------ Data for the task ------
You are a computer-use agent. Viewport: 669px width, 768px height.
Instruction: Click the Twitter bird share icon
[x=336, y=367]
------
------ Data for the task ------
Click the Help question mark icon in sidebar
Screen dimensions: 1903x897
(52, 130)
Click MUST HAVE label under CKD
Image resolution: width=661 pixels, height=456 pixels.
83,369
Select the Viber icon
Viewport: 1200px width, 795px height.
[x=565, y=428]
------
Assignment: Look above for the line that contains "Click the Help question mark icon in sidebar". Starting there, transcribe every line exactly until you have copied the line that contains "Click MUST HAVE label under CKD".

Answer:
Click the Help question mark icon in sidebar
Screen dimensions: 1903x897
(52, 130)
Click MUST HAVE label under CKD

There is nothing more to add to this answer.